Indian court ruling in Novartis case protects India as the 'Pharmacy of the Developing World'

Mon, 06 Aug 2007 09:47:00 +0200

New Delhi/Geneva, August 6, 2007 – The landmark decision by the High Court in Chennai to uphold India's Patents Act in the face of the challenge by Swiss pharmaceutical company Novartis is a major victory for patients' access to affordable medicines in developing countries, the international medical humanitarian organization Doctors Without Borders/Médecins Sans Frontières (MSF) stated today.

"This is a huge relief for millions of patients and doctors in developing countries who depend on affordable medicines from India," said Dr. Tido von Schoen-Angerer, Director of the MSF Campaign for Access to Essential Medicines. "The Court's decision now makes Indian patents on the medicines that we desperately need less likely. We call upon multinational drug companies and wealthy countries to leave the Indian Patents Act alone and stop pushing for ever stricter patent regimes in developing countries."

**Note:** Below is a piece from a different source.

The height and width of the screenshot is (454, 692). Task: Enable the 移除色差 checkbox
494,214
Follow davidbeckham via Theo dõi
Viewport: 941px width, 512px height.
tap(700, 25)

Novartis took the Indian government to court over its 2005 Patents Act because it wanted a more extensive granting of patent protection for its products than offered by the law. Novartis claimed that India's Patents Act did not meet rules set down by the World Trade Organization and was in violation of the Indian constitution. Apparently all of Novartis's claims have been rejected by the High Court today.

India only began giving patents on medicines to comply with WTO rules, but it designed its law with safeguards so that patents can only be granted for real innovations. This means that companies seeking a patent for modifications to a molecule already invented, in order to extend ever further their monopolies on existing drugs, would be unsuccessful in India. It is this aspect of the law that Novartis was seeking to have removed. A ruling in favor of the company would have drastically restricted the production of affordable medicines in India that are crucial for the treatment of diseases throughout the developing world.

Developing country governments and international agencies like UNICEF and the Clinton Foundation rely heavily on importing affordable drugs from India, and 84% of the antiretrovirals that MSF prescribes to its patients worldwide come from Indian generic companies. India must be allowed to remain the 'pharmacy of the developing world.'

Nearly half a million people worldwide voiced their concern about the impact Novartis's case could have on access to medicines in the developing world. Among them were the Indian Health Minister Anbumani Ramadoss, Archbishop Desmond Tutu, Global Fund Director Michel Kazatchkine, members from the European Parliament and the US Congress, former Swiss President Ruth Dreifuss, former UN Special Envoy for AIDS in Africa Stephen Lewis, German Development Minister Heidemarie Wieczorek-Zeul, Norwegian Development Minister Erik Solheim, as well as authors John Le Carré and Naomi Klein. An MSF petition urging Novartis to drop the case gathered over 420,000 signatures.